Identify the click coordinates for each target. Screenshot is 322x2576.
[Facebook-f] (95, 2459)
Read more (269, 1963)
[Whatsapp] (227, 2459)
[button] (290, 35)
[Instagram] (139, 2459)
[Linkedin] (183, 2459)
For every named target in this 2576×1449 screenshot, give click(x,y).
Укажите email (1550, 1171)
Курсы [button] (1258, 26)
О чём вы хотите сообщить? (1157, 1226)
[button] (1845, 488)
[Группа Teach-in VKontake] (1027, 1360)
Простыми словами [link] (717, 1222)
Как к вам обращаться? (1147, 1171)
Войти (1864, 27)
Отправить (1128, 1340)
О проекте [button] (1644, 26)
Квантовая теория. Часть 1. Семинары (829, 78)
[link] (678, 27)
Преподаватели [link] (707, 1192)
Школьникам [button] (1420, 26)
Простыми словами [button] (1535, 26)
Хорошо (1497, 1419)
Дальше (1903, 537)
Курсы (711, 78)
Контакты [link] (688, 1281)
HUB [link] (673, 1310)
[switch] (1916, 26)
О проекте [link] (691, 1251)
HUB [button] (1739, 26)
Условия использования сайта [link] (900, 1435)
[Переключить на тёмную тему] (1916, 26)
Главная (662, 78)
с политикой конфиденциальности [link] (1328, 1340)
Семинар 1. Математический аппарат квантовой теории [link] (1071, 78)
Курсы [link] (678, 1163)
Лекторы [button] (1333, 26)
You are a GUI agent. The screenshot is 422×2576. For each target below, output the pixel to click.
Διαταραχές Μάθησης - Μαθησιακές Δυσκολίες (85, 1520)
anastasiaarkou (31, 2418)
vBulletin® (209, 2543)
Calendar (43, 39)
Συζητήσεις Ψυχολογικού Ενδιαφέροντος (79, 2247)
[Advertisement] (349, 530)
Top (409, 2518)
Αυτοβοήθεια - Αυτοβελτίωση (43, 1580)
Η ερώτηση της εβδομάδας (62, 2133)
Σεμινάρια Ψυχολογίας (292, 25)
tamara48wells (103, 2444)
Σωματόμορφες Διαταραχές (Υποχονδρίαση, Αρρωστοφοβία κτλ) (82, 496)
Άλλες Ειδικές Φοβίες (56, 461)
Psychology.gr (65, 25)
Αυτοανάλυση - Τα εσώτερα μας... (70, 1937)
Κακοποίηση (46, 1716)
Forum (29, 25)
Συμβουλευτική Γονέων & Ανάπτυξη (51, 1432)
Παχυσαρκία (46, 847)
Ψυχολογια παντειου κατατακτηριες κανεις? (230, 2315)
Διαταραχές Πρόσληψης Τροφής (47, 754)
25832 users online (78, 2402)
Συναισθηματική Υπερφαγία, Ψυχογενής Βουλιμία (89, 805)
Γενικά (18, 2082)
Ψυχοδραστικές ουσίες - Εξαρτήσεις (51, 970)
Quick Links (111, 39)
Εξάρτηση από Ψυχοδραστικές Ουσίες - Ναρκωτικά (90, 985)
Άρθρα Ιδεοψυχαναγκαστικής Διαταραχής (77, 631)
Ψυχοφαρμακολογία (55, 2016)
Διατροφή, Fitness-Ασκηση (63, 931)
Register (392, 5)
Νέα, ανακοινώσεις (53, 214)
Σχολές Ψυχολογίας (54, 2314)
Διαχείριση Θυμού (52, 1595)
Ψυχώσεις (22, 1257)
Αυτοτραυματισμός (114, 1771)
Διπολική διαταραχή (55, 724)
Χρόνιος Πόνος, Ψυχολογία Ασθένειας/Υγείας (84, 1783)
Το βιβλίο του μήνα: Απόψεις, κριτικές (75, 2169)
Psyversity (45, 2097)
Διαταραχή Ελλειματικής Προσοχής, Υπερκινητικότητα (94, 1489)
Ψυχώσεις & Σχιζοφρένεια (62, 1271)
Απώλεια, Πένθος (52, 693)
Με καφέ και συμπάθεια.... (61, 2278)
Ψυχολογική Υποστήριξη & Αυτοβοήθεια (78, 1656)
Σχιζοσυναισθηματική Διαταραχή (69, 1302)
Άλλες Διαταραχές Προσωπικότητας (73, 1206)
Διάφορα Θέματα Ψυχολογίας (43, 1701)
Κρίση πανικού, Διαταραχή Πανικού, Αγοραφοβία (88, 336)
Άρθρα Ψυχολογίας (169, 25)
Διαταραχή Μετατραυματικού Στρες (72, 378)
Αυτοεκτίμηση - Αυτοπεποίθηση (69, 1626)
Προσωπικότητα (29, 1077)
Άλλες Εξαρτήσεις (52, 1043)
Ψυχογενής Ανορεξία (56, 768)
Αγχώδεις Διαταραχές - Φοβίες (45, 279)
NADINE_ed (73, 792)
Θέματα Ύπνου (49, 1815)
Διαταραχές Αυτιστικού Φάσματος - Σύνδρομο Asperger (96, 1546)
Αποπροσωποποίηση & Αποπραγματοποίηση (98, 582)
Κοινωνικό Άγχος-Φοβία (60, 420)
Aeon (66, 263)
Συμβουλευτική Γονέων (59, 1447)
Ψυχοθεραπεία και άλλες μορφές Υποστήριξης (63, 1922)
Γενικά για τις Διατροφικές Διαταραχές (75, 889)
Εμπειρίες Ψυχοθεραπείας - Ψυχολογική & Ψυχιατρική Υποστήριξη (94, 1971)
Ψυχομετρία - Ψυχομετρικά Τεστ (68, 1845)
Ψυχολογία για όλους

_ _ _ _ _

* Problem details: The listing above holds a line with "Διαχείριση Θυμού (52, 1595)" and a line with "Άρθρα Ψυχολογίας (169, 25)". Print the stretch from the first through the second, exactly and alone.

* The answer:
Διαχείριση Θυμού (52, 1595)
Ψυχώσεις (22, 1257)
Αυτοτραυματισμός (114, 1771)
Διπολική διαταραχή (55, 724)
Χρόνιος Πόνος, Ψυχολογία Ασθένειας/Υγείας (84, 1783)
Το βιβλίο του μήνα: Απόψεις, κριτικές (75, 2169)
Psyversity (45, 2097)
Διαταραχή Ελλειματικής Προσοχής, Υπερκινητικότητα (94, 1489)
Ψυχώσεις & Σχιζοφρένεια (62, 1271)
Απώλεια, Πένθος (52, 693)
Με καφέ και συμπάθεια.... (61, 2278)
Ψυχολογική Υποστήριξη & Αυτοβοήθεια (78, 1656)
Σχιζοσυναισθηματική Διαταραχή (69, 1302)
Άλλες Διαταραχές Προσωπικότητας (73, 1206)
Διάφορα Θέματα Ψυχολογίας (43, 1701)
Κρίση πανικού, Διαταραχή Πανικού, Αγοραφοβία (88, 336)
Άρθρα Ψυχολογίας (169, 25)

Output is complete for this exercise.